_Requirement:_
Rewrite the records below, changing every "Screen dimensions" to "Screen size" and keeping everything else the same.

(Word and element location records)
((
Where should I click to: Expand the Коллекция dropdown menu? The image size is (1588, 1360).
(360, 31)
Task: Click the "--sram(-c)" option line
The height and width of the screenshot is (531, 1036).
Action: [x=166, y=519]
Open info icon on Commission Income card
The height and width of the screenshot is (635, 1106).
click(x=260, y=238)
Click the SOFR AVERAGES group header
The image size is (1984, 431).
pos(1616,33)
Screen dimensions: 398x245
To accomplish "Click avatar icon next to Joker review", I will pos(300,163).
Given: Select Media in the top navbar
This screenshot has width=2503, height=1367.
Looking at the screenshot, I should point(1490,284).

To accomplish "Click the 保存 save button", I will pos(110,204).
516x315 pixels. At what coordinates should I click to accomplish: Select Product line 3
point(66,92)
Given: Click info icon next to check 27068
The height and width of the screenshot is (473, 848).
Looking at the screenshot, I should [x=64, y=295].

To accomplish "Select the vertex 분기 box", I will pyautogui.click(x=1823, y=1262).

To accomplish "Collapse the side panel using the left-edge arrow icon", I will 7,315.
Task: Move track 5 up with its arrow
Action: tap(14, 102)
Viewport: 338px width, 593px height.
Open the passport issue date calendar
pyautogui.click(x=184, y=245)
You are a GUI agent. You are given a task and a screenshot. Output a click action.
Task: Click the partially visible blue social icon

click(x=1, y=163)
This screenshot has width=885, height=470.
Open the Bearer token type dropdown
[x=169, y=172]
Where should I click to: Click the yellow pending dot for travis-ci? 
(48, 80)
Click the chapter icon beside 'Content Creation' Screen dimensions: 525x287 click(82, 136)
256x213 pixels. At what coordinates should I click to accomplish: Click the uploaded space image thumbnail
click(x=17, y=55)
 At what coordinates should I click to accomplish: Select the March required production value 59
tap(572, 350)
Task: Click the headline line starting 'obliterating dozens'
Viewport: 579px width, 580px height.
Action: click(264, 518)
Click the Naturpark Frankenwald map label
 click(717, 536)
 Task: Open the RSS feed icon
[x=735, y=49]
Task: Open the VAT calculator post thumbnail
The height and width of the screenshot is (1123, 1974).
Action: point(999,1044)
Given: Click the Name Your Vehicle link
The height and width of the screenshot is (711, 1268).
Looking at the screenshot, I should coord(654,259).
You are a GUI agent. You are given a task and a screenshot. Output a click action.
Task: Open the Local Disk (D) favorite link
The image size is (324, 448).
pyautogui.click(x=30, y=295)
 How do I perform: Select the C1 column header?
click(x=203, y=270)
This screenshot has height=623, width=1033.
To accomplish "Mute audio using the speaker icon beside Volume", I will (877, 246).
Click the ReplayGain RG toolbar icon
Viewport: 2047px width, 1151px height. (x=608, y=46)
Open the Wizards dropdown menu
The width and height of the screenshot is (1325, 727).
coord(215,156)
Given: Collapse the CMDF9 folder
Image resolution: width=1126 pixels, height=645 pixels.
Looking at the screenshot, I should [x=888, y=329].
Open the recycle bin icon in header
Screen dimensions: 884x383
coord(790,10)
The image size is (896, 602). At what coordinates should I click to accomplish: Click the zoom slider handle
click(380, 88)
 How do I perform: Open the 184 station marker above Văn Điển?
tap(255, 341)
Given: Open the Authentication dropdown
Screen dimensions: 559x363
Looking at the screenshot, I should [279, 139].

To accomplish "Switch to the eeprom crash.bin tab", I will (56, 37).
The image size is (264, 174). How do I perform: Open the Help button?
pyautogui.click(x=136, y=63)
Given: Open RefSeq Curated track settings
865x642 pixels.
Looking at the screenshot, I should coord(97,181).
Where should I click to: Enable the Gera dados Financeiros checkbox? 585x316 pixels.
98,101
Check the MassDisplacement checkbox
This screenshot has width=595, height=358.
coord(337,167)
))
_Complete output:_
Where should I click to: Expand the Коллекция dropdown menu? The image size is (1588, 1360).
(360, 31)
Task: Click the "--sram(-c)" option line
The height and width of the screenshot is (531, 1036).
Action: [x=166, y=519]
Open info icon on Commission Income card
The height and width of the screenshot is (635, 1106).
click(x=260, y=238)
Click the SOFR AVERAGES group header
The image size is (1984, 431).
pos(1616,33)
Screen size: 398x245
To accomplish "Click avatar icon next to Joker review", I will pos(300,163).
Given: Select Media in the top navbar
This screenshot has width=2503, height=1367.
Looking at the screenshot, I should point(1490,284).

To accomplish "Click the 保存 save button", I will pos(110,204).
516x315 pixels. At what coordinates should I click to accomplish: Select Product line 3
point(66,92)
Given: Click info icon next to check 27068
The height and width of the screenshot is (473, 848).
Looking at the screenshot, I should [x=64, y=295].

To accomplish "Select the vertex 분기 box", I will pyautogui.click(x=1823, y=1262).

To accomplish "Collapse the side panel using the left-edge arrow icon", I will 7,315.
Task: Move track 5 up with its arrow
Action: tap(14, 102)
Viewport: 338px width, 593px height.
Open the passport issue date calendar
pyautogui.click(x=184, y=245)
You are a GUI agent. You are given a task and a screenshot. Output a click action.
Task: Click the partially visible blue social icon

click(x=1, y=163)
This screenshot has width=885, height=470.
Open the Bearer token type dropdown
[x=169, y=172]
Where should I click to: Click the yellow pending dot for travis-ci? 
(48, 80)
Click the chapter icon beside 'Content Creation' Screen size: 525x287 click(82, 136)
256x213 pixels. At what coordinates should I click to accomplish: Click the uploaded space image thumbnail
click(x=17, y=55)
 At what coordinates should I click to accomplish: Select the March required production value 59
tap(572, 350)
Task: Click the headline line starting 'obliterating dozens'
Viewport: 579px width, 580px height.
Action: click(264, 518)
Click the Naturpark Frankenwald map label
 click(717, 536)
 Task: Open the RSS feed icon
[x=735, y=49]
Task: Open the VAT calculator post thumbnail
The height and width of the screenshot is (1123, 1974).
Action: point(999,1044)
Given: Click the Name Your Vehicle link
The height and width of the screenshot is (711, 1268).
Looking at the screenshot, I should coord(654,259).
You are a GUI agent. You are given a task and a screenshot. Output a click action.
Task: Open the Local Disk (D) favorite link
The image size is (324, 448).
pyautogui.click(x=30, y=295)
 How do I perform: Select the C1 column header?
click(x=203, y=270)
This screenshot has height=623, width=1033.
To accomplish "Mute audio using the speaker icon beside Volume", I will (877, 246).
Click the ReplayGain RG toolbar icon
Viewport: 2047px width, 1151px height. (x=608, y=46)
Open the Wizards dropdown menu
The width and height of the screenshot is (1325, 727).
coord(215,156)
Given: Collapse the CMDF9 folder
Image resolution: width=1126 pixels, height=645 pixels.
Looking at the screenshot, I should [x=888, y=329].
Open the recycle bin icon in header
Screen size: 884x383
coord(790,10)
The image size is (896, 602). At what coordinates should I click to accomplish: Click the zoom slider handle
click(380, 88)
 How do I perform: Open the 184 station marker above Văn Điển?
tap(255, 341)
Given: Open the Authentication dropdown
Screen size: 559x363
Looking at the screenshot, I should [279, 139].

To accomplish "Switch to the eeprom crash.bin tab", I will (56, 37).
The image size is (264, 174). How do I perform: Open the Help button?
pyautogui.click(x=136, y=63)
Given: Open RefSeq Curated track settings
865x642 pixels.
Looking at the screenshot, I should coord(97,181).
Where should I click to: Enable the Gera dados Financeiros checkbox? 585x316 pixels.
98,101
Check the MassDisplacement checkbox
This screenshot has width=595, height=358.
coord(337,167)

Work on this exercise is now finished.